| Goal |
Copy the data below verbatim, starting at the line containing "Click the blue Check-in module icon" and ending with the line containing "Action: [298, 398]", both lines included.
START
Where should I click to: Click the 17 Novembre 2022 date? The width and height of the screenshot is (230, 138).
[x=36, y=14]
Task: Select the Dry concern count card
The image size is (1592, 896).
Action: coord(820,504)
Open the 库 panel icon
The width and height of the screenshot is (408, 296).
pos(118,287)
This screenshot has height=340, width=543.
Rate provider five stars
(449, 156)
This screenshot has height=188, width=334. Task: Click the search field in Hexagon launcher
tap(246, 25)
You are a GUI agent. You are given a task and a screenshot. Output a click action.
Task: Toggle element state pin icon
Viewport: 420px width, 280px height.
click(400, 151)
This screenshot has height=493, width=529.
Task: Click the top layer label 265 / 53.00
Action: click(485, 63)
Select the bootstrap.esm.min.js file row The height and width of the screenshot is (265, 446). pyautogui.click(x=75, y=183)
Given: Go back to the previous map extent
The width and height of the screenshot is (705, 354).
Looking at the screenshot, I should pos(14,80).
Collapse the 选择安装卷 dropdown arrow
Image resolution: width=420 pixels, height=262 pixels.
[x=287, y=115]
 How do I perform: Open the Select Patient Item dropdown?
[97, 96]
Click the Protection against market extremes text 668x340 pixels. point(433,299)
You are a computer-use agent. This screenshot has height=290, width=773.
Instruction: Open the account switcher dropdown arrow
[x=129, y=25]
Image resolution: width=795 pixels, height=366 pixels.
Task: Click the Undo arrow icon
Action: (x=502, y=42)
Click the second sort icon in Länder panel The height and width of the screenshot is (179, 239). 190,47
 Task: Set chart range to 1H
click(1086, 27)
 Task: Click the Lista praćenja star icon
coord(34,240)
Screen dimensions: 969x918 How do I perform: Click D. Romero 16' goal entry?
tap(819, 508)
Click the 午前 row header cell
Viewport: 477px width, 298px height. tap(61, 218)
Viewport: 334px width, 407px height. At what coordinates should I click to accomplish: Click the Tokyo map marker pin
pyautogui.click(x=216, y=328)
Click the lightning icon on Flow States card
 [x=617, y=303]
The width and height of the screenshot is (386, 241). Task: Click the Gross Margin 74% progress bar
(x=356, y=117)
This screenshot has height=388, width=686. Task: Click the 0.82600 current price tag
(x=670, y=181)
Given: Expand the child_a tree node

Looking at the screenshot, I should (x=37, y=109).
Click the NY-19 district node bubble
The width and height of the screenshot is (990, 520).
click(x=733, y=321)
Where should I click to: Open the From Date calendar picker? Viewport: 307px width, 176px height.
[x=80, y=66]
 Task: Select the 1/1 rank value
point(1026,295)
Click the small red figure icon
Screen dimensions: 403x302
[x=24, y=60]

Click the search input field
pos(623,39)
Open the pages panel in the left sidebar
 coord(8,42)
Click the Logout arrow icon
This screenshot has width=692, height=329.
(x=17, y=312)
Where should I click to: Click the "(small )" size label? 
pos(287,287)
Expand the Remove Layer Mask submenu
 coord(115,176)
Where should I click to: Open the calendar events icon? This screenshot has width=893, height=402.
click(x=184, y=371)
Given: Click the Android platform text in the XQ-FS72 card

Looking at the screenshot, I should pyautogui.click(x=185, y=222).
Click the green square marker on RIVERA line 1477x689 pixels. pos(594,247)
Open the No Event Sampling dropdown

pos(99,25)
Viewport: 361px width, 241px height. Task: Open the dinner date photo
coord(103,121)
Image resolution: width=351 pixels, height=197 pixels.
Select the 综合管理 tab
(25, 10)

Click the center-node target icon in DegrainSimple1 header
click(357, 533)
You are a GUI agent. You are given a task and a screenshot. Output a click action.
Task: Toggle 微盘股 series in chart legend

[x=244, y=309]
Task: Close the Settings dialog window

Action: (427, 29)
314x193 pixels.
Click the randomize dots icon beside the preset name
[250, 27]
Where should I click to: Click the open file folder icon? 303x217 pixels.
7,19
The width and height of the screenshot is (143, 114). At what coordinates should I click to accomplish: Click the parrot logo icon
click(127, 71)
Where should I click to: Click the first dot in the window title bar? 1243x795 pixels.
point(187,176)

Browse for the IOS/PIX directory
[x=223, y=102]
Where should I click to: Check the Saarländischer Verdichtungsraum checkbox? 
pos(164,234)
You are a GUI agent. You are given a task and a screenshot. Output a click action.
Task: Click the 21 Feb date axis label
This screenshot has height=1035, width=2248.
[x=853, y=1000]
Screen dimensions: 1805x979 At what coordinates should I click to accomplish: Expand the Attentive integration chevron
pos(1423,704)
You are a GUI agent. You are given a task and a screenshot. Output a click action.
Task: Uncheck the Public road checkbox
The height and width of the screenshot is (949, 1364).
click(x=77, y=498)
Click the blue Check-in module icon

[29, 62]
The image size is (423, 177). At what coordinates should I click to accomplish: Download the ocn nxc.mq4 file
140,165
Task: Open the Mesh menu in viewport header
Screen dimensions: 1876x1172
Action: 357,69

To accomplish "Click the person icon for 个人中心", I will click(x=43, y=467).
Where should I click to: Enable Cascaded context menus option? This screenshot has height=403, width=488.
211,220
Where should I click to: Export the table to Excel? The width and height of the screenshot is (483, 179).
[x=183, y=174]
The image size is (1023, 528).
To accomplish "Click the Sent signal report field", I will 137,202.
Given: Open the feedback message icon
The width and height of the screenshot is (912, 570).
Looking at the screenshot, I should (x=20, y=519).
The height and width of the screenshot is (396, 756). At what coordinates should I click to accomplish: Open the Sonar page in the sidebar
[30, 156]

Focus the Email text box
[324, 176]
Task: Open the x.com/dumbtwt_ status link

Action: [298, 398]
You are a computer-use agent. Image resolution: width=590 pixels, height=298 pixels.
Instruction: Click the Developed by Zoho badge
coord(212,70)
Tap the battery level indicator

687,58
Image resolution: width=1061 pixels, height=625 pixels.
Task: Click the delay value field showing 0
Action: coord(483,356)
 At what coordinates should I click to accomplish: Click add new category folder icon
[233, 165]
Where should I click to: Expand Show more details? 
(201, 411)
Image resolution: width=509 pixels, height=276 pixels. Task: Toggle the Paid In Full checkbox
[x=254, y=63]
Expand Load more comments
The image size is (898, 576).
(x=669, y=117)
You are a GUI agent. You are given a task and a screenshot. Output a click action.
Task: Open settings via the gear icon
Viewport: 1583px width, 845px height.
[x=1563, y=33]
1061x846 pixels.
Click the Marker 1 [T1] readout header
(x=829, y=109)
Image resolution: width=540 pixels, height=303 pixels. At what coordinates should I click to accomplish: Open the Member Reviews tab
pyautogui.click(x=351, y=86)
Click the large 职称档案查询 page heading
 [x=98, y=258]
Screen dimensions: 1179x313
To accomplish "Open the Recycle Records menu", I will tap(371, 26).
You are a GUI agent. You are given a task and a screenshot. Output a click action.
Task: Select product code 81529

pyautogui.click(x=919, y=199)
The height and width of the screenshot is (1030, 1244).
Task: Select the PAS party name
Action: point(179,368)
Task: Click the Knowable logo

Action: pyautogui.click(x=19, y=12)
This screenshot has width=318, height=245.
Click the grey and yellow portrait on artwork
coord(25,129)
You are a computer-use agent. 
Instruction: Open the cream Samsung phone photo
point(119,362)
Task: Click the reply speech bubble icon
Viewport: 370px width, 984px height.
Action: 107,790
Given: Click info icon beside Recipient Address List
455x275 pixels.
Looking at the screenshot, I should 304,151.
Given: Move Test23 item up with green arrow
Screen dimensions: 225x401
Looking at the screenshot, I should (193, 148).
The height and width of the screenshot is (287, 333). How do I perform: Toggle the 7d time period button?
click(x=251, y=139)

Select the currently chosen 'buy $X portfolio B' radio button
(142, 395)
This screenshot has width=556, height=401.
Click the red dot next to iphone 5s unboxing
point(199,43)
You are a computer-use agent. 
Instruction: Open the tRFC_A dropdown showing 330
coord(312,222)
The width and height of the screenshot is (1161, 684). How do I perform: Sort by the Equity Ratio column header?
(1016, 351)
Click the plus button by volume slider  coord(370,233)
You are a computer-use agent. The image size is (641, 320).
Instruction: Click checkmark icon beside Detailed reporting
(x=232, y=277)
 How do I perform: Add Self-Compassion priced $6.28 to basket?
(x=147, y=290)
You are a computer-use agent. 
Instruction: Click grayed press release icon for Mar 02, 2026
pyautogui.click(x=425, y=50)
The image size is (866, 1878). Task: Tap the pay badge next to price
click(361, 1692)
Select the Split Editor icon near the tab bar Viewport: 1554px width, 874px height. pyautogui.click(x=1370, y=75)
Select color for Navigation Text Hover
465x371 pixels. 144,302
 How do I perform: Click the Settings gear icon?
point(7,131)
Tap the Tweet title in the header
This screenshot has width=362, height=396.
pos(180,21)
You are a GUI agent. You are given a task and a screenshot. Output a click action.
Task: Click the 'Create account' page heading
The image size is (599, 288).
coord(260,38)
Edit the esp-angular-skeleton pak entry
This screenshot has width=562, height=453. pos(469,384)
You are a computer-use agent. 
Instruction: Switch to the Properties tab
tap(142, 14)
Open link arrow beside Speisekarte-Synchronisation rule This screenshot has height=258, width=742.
END
| The completed task |
Click the blue Check-in module icon

[29, 62]
The image size is (423, 177). At what coordinates should I click to accomplish: Download the ocn nxc.mq4 file
140,165
Task: Open the Mesh menu in viewport header
Screen dimensions: 1876x1172
Action: 357,69

To accomplish "Click the person icon for 个人中心", I will click(x=43, y=467).
Where should I click to: Enable Cascaded context menus option? This screenshot has height=403, width=488.
211,220
Where should I click to: Export the table to Excel? The width and height of the screenshot is (483, 179).
[x=183, y=174]
The image size is (1023, 528).
To accomplish "Click the Sent signal report field", I will 137,202.
Given: Open the feedback message icon
The width and height of the screenshot is (912, 570).
Looking at the screenshot, I should (x=20, y=519).
The height and width of the screenshot is (396, 756). At what coordinates should I click to accomplish: Open the Sonar page in the sidebar
[30, 156]

Focus the Email text box
[324, 176]
Task: Open the x.com/dumbtwt_ status link

Action: [298, 398]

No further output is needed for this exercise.